I liked the cadences of the prose. Really, I did have such a pretentious thought. I like how it has a fable-like quality which I have decided is because of all the Bible saturation which Pearl S Buck, daughter of a missionary, experienced. I quote:
"Men labored all day at the baking of breads and cakes for feasts for the rich and children labored from dawn to midnight and slept all greasy and grimed as they were on rough pallets on the floor and staggered to the ovens the next day, and there was not money enough given them to buy a piece of the rich breads they made for others." (p.113)It reads like the Bible to me. And funnily enough it is about food.
Food and inequality.
Shall we talk some more about food? It's only the most popular topic of conversation since the Beatles, and in case you were making assumptions about me being of advanced age on the basis of me ranting a lot, I would point out that I wasn't even conceived when the Beatles were hot.
In the Sunday Star Times last weekend there was an article on how food has taken over from music as a marker of identity. From the Rolling Stones to backyard pizza ovens - haven't we got raunchy? Possibly, those boomers knew (know?) how to party better than we do. Somewhere else this week I learnt (I was in the kitchen, so I suppose it was someone on National Radio) that cookbooks are the best selling type of book in New Zealand.
So, earlier in the week, I was up to the part in The Good Earth where Wang Lung and his wife and children are living on the edges of the city working every hour of day and night to try and get money to merely not die, and their great sustenance is that they are served rice in a queue every day by some benevolent rich person who is not so much benevolent as wanting to do 'good' deeds to buy a place in heaven in the next life. Only at the breakfast table, I'm not reading The Good Earth because it doesn't work so well with constant interruptions about school uniforms and teeth brushing and unfed chooks and lunchbox demands and all that s-t-u-f-f. I'm reading a book called 500 Paleo Recipes and the bit at the front where she discusses all the things wrong with most foods I ever ate as a child or as a student and to a large extent now, and what super expensive substitutes should be used instead just strikes me as the sign of (cue another pretentious statement - that's two tonight already) the decline of civlisation.
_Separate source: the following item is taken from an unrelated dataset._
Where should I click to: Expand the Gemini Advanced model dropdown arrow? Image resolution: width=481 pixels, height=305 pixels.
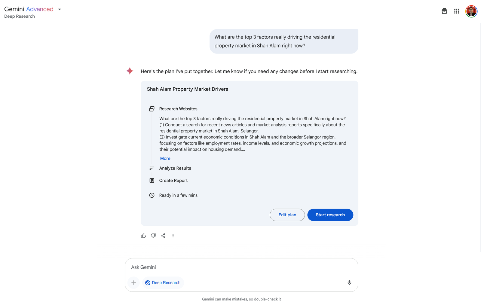[60, 9]
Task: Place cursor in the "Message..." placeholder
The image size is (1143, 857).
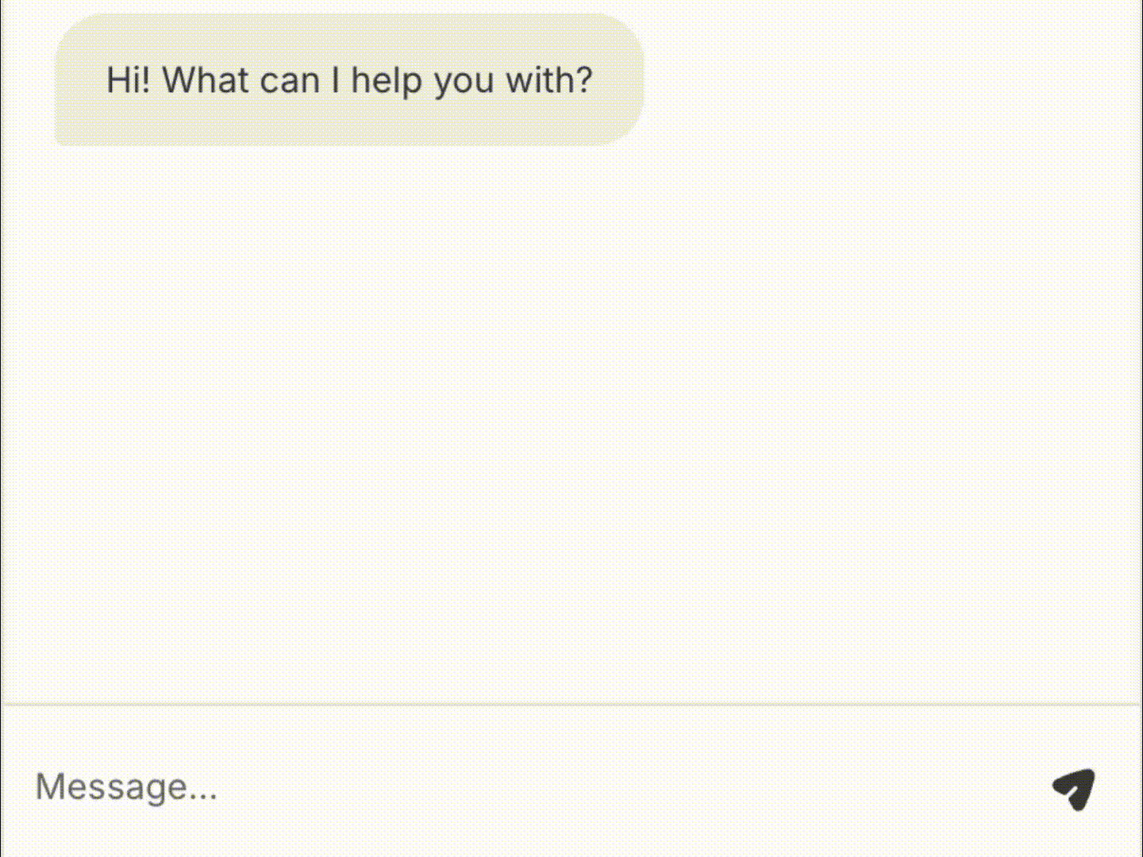Action: pyautogui.click(x=127, y=786)
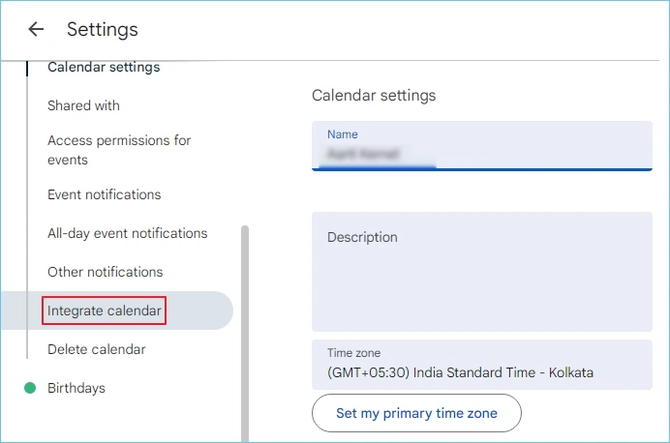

We have a world in which most people cannot manage to feed themselves and their families adequately on any kind of food, a world where even in New Zealand a huge number of households lack the means and confidence that they can provide nutritious and filling food for their families every day. Yet every newspaper, every magazine stall, every library display, every non-fiction book shop shelf, is CHOCK full of recipes and food fads and instructions on what is good food and bad food and really bad food and it turns out that mostly everything I ever liked is B-A-D.
Then I'm watching the film The Hunger Games and I discover that it's really good, not just the teen sensation I had assumed, and it reminds me exactly of the Roman gladiators and the links to our modern reality television are chillingly accurate.
And that's how I decide that the rich with their paleo diets (or insert whichever food craze you're into or noticing right now) are hideous manifestations of post-industrial, globalised inequality. Meanwhile John Key is patting himself on the back because he's done a deal with Fonterra and Sanitarium to guarantee to grow their markets with no competition by funding their food in schools programmes (God forbid that any school be able to make its own choices about how it spends the food money). I bore my own privileged daughter to deafness by telling her that there are children in our town, in our country, who are going hungry right now.
But it turns out that there are more important things in my privileged, food-rich life than paleo or low carb fads (please let's not mention the word 'gluten', ever), so one of my non-paid jobs this week is to write a letter to our local council to get a rule change so that no one can wander around our swimming pool topless with a large swastika (visible from the other side of the pool complex) tattooed on his chest. So easy to think it couldn't happen here, but I figure that is how things took hold in Germany at the beginning of Hitler's campaign.